== Segment start ==
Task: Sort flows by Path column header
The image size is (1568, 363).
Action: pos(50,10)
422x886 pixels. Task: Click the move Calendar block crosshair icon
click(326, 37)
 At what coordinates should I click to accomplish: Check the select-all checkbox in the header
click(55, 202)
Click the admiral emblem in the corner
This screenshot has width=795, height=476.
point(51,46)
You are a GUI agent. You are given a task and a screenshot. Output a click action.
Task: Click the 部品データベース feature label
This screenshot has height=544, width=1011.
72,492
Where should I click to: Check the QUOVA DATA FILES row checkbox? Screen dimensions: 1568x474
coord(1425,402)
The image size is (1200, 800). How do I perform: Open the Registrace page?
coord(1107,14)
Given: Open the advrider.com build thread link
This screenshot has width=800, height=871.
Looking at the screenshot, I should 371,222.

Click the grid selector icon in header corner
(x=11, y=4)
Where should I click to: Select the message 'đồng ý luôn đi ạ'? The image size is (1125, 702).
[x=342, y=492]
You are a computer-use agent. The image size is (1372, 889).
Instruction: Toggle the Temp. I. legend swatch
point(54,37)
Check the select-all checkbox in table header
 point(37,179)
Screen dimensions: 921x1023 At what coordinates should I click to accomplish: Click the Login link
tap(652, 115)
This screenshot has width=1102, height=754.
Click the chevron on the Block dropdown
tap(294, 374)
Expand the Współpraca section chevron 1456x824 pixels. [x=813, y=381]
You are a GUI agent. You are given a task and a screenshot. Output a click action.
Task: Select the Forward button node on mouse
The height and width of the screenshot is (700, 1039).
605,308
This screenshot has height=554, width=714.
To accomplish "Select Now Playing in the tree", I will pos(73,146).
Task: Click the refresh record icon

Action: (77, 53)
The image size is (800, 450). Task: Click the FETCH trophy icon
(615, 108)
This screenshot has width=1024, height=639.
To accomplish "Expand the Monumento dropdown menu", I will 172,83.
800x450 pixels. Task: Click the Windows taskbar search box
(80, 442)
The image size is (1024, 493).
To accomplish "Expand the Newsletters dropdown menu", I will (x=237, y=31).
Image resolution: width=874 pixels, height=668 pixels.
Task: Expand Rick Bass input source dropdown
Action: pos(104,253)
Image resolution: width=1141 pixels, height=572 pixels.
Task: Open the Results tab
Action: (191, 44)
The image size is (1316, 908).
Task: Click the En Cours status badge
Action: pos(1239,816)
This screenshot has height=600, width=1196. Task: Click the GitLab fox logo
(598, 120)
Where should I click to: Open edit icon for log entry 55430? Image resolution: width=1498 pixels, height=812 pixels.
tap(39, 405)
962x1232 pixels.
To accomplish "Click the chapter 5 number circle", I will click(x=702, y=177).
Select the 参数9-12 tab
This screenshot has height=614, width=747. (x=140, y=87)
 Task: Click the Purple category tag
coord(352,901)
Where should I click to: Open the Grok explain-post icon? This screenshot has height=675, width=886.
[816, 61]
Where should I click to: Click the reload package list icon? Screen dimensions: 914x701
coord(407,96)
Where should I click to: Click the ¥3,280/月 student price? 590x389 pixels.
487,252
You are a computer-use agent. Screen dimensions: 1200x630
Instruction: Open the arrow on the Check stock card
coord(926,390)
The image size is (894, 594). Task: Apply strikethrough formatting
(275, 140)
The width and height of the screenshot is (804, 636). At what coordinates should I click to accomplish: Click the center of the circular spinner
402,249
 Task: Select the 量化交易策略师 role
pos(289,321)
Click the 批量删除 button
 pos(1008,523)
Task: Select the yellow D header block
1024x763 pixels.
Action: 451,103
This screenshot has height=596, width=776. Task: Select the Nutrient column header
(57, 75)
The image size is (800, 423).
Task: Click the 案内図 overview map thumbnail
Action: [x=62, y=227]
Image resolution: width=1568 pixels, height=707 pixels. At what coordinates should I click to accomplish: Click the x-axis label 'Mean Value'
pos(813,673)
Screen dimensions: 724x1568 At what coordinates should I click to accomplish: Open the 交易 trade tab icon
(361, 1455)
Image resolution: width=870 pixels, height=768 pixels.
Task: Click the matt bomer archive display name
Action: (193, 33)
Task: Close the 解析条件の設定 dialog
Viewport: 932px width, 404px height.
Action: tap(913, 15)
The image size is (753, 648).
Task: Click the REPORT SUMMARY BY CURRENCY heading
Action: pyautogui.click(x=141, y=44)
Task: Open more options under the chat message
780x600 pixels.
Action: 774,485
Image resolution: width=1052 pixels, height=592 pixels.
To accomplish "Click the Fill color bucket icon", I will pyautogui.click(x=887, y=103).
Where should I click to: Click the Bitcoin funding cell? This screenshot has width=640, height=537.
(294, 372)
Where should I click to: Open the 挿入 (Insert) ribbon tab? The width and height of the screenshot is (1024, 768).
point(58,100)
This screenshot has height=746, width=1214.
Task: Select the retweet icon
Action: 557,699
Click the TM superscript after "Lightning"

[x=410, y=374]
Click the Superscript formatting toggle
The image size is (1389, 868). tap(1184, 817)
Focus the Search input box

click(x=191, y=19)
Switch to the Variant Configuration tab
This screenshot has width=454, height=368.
== Segment end ==
Assigned task – Report back each line of the entries that holds the string "computer".

Response box –
You are a computer-use agent. The image size is (1372, 889).
You are a computer-use agent. Screen dimensions: 1200x630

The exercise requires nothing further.